Poor old Jeremy Corbyn. There he was, having a perfectly happy life on the backbenches, when, through a series of mishaps, he found himself Leader of the Labour Party. It reminded me in one sense of Larry Lewis QC, an old friend of mine in a family law set of a similar size to Gutteridge. Larry had and has a very successful practice and delights us all with his wicked tongue and cheeky grin.
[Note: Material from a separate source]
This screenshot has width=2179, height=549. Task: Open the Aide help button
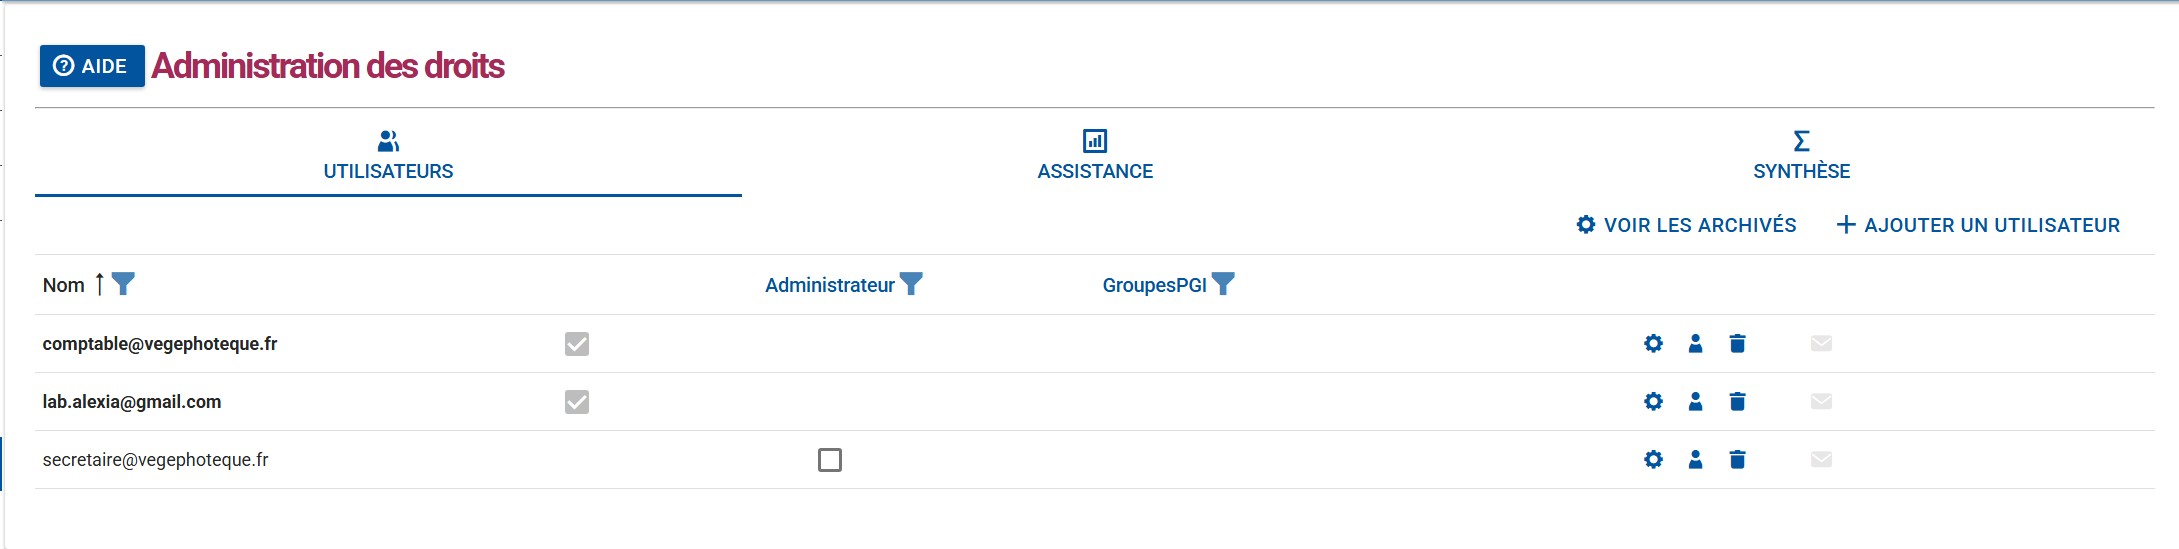click(92, 66)
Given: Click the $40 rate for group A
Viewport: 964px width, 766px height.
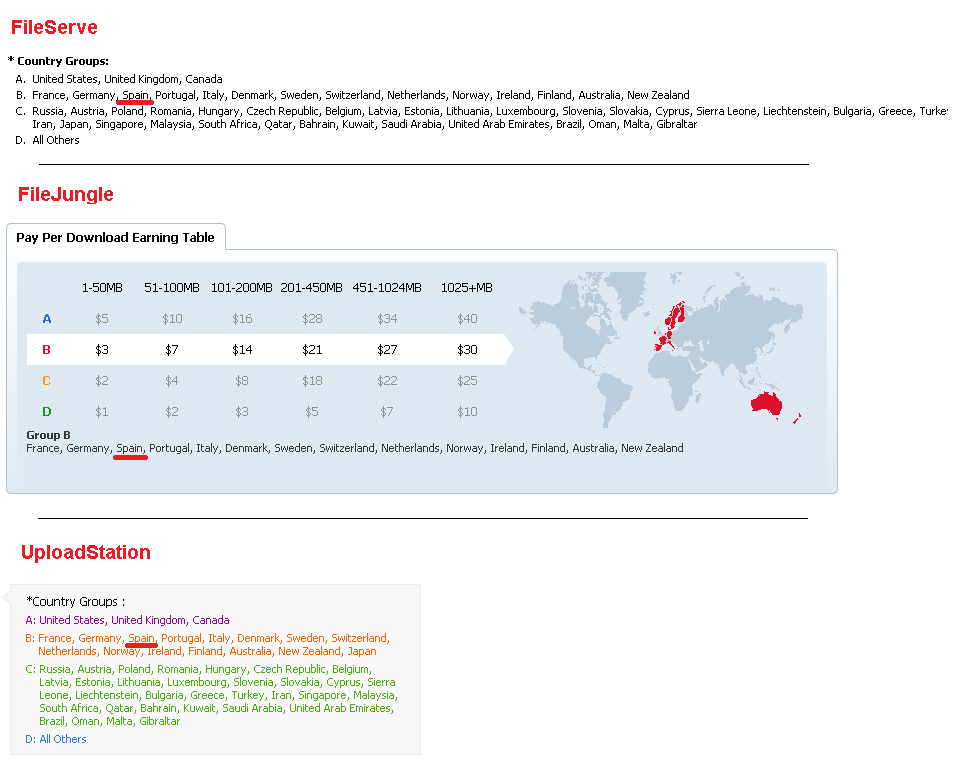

He used to be particularly good at setting off a fit of “corpsing” in court and then somehow managing to suppress his laughter whilst the rest of us either had to dive under counsel’s row or nearly burst trying to stop ourselves laughing out loud. I remember one occasion when we were co-defending a drugs gang. The key witness against my client was a man who identified him as having being seen with a number of black plastic bags that were later discovered to be full of class A drugs. When the witness came into the witness box and looked across the courtroom it turned out that he was severely cross-eyed. Whilst one would never find someone else’s disability amusing, the look on prosecuting counsel’s face as he appreciated for the first time that his star identification witness appeared to be looking in two different directions at once struck Larry as hugely comic. He rolled his own eyes across counsel’s row and suddenly we were all having the utmost difficulty in not exploding. I can still remember the strain to my own stomach muscles as I tried to stop laughing, particularly as the circuit judge trying our case was exceptionally starchy which, of course, made the desire to laugh even worse. Larry, however, managed to turn it off even as my junior was making audible noises caused by air escaping from the sides of her mouth.

I have it on very good authority that he used to sit at the back of his own chambers’ meetings and generally poke fun at his Head of Chambers by making observations sotto voce that would cause a ripple of laughter to spread around the room. That was until the day he was strong-armed into becoming Head of Chambers himself. His old head, James Ellis, had been the subject of dangerous little meetings in the Inner Temple tea room, now sadly gone for ever, where groups of members had sipped tea and eaten buttered crumpets whilst moaning about their clerks and criticising Ellis’ incapacity to adapt to a changing world. Larry, who was a brilliant orator, had his fair share of Lapsang Souchong and Lurpak and, without real malice, added his voice to those who thought James ought to go.

Then, in the twinkling of an eye, Ellis did step down. Those juniors, who had found Larry so perceptive and funny, came to him en masse and persuaded him to take over and, in a moment of heady madness, he did so. Never was a man more changed. I remember having a drink with him a couple of months later. All he could talk about was management committees, the perfidy of his fellow barristers and the inability of people to understand how running a set of chambers was no picnic. Others told me of tetchy chambers’ meetings where eventually even the slightest whiff of criticism would bring threats from him to resign and he had assumed an uncomfortable gravitas that was so unlike the Larry we knew. He even seemed to dress differently.

Rather as Thomas à Becket’s transformation from sinner to saint did not go down a bundle with either the Norman barons or King Henry II, Larry’s new role as the careworn landlord of his set did not suit his impish character even though his own members were prepared, in fact, to give him what I think the Strasbourg court calls a wide margin of appreciation and most certainly did not want yet another Head of Chambers to go under the proverbial bus whilst being watched with intense interest by a febrile Bar. The end came in the silliest way possible. At the annual chambers’ AGM his colleagues baulked at the choice of rather tasteless soft furnishings for their new reception area. He rose, left the room and had resigned ten minutes later.

He is one of the troops again now quipping and larking about, still in the same set, but somehow, and forever, things will never be quite the same – for them or for him.

William Byfield is the pseudonym of a senior member of the Bar. Gutteridge Chambers, and the events that happen there, are entirely fictitious.